- **PROBLEM**
Reproduce the following records verbatim, from the line containing "Screen dimensions: 1024x768 At" through the line containing "will tap(996, 151).", inclusive.

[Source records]
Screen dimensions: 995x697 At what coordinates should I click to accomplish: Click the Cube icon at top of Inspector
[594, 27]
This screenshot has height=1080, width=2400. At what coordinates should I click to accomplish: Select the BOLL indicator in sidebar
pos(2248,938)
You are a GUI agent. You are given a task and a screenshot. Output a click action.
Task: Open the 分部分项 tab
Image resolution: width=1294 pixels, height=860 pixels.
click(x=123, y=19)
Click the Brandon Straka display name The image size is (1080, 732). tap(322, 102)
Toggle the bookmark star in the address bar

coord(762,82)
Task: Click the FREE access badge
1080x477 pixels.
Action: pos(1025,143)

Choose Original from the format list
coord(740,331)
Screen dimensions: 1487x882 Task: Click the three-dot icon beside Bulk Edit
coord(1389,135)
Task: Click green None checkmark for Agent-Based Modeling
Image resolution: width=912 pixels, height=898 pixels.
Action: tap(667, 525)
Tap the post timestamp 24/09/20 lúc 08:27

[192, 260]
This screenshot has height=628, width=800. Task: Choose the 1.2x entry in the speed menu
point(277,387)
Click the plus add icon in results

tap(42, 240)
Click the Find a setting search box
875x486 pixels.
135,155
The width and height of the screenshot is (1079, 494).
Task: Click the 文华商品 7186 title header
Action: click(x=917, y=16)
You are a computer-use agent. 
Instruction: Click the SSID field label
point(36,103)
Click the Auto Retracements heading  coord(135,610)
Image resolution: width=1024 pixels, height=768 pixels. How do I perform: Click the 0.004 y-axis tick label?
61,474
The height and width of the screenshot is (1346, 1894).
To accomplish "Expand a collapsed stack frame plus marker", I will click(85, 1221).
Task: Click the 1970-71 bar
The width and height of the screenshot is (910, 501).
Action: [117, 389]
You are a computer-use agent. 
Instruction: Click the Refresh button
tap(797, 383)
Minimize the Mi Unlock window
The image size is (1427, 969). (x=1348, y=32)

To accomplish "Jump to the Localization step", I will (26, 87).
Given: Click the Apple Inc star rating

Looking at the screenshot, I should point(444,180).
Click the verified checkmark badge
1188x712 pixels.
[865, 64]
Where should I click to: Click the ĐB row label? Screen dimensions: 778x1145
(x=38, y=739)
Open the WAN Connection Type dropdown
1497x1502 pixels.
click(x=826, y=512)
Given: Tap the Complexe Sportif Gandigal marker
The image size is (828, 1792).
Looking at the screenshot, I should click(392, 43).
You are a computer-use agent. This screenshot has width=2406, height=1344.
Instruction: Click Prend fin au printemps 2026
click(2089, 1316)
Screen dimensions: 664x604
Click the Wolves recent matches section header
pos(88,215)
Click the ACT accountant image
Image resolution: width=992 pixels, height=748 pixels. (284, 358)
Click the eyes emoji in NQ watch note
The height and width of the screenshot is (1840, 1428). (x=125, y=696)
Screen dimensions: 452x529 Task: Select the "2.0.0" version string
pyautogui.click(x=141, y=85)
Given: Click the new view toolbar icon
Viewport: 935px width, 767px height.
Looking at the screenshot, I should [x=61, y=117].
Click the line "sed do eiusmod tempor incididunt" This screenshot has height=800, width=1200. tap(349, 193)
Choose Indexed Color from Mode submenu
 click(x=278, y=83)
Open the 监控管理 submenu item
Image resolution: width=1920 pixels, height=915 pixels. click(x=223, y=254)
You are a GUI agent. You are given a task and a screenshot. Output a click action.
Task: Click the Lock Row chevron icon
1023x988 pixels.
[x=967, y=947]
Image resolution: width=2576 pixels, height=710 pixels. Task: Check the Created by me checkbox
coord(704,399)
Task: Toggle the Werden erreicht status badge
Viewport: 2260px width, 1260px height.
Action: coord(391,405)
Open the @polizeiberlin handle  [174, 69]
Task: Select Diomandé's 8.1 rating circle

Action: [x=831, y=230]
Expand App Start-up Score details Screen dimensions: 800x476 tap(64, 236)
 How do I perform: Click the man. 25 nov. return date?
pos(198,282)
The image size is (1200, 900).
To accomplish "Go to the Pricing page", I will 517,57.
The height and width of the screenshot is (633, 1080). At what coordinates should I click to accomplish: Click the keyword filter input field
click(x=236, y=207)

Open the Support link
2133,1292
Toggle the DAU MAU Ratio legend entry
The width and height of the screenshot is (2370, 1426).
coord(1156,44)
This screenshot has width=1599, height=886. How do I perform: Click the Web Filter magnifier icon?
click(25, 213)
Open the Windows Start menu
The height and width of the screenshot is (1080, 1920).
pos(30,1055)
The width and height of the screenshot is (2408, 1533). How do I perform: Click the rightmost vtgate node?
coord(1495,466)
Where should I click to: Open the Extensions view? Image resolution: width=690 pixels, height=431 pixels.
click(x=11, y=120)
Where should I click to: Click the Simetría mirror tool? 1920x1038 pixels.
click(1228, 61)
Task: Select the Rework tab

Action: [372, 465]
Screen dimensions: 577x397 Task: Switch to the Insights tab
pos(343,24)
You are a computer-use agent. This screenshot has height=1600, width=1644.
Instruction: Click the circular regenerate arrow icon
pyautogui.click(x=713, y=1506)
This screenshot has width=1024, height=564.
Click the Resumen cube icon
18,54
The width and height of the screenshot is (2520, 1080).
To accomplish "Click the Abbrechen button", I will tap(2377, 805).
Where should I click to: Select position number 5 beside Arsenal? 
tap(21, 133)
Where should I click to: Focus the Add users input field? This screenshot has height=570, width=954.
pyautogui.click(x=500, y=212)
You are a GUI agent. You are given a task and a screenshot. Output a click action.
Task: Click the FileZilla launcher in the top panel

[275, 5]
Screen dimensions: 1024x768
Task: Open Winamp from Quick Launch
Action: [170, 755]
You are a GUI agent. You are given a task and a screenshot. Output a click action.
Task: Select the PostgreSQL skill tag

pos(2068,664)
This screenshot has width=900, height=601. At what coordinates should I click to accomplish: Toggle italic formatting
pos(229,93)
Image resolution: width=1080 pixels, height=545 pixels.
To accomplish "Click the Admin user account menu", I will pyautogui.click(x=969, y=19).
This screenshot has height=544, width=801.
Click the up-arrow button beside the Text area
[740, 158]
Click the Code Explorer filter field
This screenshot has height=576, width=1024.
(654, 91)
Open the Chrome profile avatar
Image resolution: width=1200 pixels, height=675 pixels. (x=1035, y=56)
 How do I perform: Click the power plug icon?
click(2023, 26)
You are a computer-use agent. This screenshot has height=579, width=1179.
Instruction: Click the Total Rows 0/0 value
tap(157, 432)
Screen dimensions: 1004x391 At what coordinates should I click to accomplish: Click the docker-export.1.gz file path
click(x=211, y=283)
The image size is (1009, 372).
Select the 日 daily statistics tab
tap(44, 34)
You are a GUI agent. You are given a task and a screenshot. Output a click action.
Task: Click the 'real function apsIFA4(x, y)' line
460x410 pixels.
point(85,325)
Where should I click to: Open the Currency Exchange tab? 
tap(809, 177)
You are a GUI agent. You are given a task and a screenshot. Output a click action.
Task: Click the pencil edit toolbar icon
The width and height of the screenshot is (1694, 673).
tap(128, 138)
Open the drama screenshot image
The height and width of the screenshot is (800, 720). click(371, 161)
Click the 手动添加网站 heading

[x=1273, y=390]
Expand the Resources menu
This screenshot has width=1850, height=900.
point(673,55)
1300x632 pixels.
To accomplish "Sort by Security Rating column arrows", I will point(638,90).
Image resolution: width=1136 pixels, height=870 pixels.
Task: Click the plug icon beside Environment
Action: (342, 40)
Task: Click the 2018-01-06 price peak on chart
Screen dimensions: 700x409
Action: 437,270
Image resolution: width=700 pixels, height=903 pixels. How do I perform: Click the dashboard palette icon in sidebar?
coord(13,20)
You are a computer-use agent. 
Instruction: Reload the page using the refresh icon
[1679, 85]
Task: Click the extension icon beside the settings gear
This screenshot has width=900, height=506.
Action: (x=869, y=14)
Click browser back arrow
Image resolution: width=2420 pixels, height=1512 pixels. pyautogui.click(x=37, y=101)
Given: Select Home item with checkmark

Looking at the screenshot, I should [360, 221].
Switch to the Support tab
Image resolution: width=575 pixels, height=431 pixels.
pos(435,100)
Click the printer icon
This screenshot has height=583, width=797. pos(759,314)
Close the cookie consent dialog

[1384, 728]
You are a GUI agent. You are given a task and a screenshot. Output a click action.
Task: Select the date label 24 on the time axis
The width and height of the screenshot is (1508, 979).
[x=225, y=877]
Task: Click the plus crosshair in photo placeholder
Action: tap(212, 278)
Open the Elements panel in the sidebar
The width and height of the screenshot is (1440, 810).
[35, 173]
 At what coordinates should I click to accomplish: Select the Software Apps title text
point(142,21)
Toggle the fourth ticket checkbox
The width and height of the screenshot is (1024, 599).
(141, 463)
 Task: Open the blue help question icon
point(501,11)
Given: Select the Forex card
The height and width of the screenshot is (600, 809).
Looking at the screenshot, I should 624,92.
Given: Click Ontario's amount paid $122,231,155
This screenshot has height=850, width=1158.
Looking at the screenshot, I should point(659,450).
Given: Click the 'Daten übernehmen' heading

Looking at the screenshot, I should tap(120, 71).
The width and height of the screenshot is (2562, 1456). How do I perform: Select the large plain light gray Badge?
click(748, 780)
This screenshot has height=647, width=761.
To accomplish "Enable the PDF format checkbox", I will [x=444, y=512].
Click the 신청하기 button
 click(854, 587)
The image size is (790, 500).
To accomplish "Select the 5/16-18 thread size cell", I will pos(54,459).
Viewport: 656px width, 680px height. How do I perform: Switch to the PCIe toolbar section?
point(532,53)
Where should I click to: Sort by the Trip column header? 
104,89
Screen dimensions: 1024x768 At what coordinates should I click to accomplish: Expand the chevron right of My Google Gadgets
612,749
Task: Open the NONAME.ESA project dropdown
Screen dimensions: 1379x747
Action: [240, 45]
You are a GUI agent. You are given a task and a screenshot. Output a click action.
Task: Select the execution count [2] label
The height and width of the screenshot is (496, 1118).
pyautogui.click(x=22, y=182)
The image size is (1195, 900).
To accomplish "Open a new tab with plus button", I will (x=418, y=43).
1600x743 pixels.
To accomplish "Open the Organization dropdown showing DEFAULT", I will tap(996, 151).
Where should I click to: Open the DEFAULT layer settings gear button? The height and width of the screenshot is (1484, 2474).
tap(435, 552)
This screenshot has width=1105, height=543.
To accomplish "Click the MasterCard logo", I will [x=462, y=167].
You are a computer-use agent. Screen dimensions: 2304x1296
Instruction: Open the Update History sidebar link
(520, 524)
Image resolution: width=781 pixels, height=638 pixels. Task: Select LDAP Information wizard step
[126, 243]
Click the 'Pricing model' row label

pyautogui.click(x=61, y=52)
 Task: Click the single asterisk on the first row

- **RESULT FOR THIS TASK**
Screen dimensions: 1024x768 At what coordinates should I click to accomplish: Expand the chevron right of My Google Gadgets
612,749
Task: Open the NONAME.ESA project dropdown
Screen dimensions: 1379x747
Action: [240, 45]
You are a GUI agent. You are given a task and a screenshot. Output a click action.
Task: Select the execution count [2] label
The height and width of the screenshot is (496, 1118).
pyautogui.click(x=22, y=182)
The image size is (1195, 900).
To accomplish "Open a new tab with plus button", I will (x=418, y=43).
1600x743 pixels.
To accomplish "Open the Organization dropdown showing DEFAULT", I will tap(996, 151).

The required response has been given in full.